### Text shown
- - - - -
AMERICAN REPUBLIC INSURANCE
COMPANY,
Defendant.
Case No. 11-CV-0760-CVE-TLW
OPINION AND ORDER
Now before the Court are Defendant’s Motion to Dismiss Plaintiff’s Bad Faith Claim and
Brief in Support (Dkt. # 10) and Plaintiff’s Unopposed Motion for Leave to Amend Complaint (Dkt.
# 17). Defendant argues that plaintiff’s bad faith claim is based solely on conclusory allegations and
that plaintiff has failed to allege any factual basis for her claim. Plaintiff opposes the motion (Dkt.
# 16). In the event that the Court grants defendant’s motion, plaintiff requests that the Court allow
her to amend the complaint.
I.
Plaintiff alleges that, on June 2, 1997, defendant issued a life insurance policy to plaintiff’s
late husband with a maximum death benefit of $300,000. Plaintiff sates that she is the named
beneficiary under the policy. Plaintiff’s husband died on March 29, 2011 due to carbon monoxide
exposure. Plaintiff alleges that defendant was timely notified of plaintiff’s husband’s death and of
plaintiff’s claim for benefits under the life insurance policy. Plaintiff states that she has cooperated
with defendant by providing all information necessary to enable defendant to investigate the claim.
- - - - -
### Supplied material

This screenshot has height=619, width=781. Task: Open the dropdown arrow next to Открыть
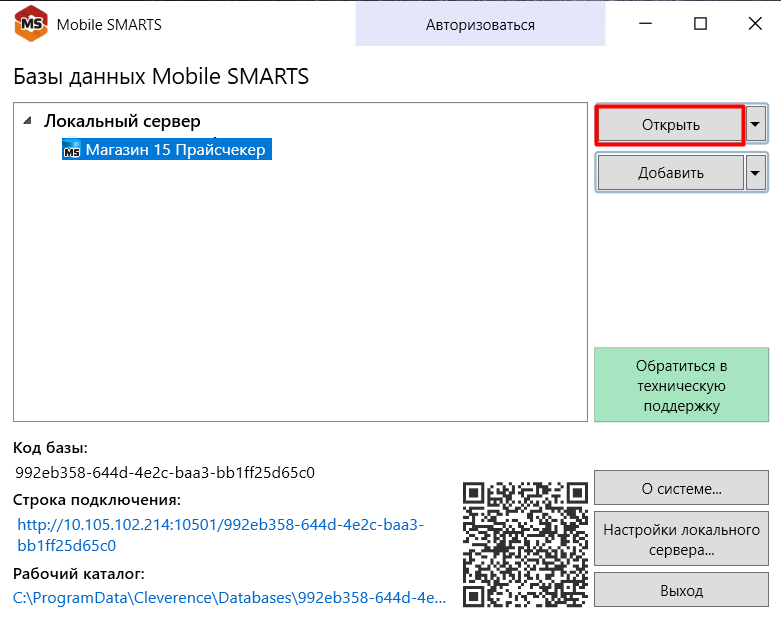point(756,124)
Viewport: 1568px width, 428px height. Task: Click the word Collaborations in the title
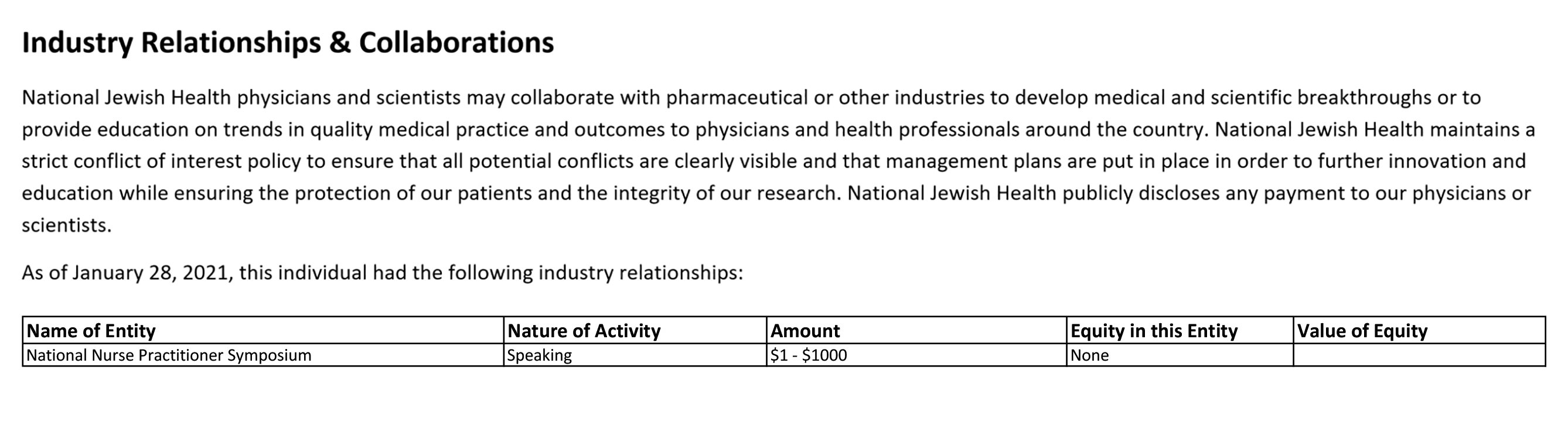[x=456, y=43]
- - - - -
### To be done
In the court opinion above, what was the maximum death benefit of the life insurance policy issued to the plaintiff's late husband?

### Answer in full
$300,000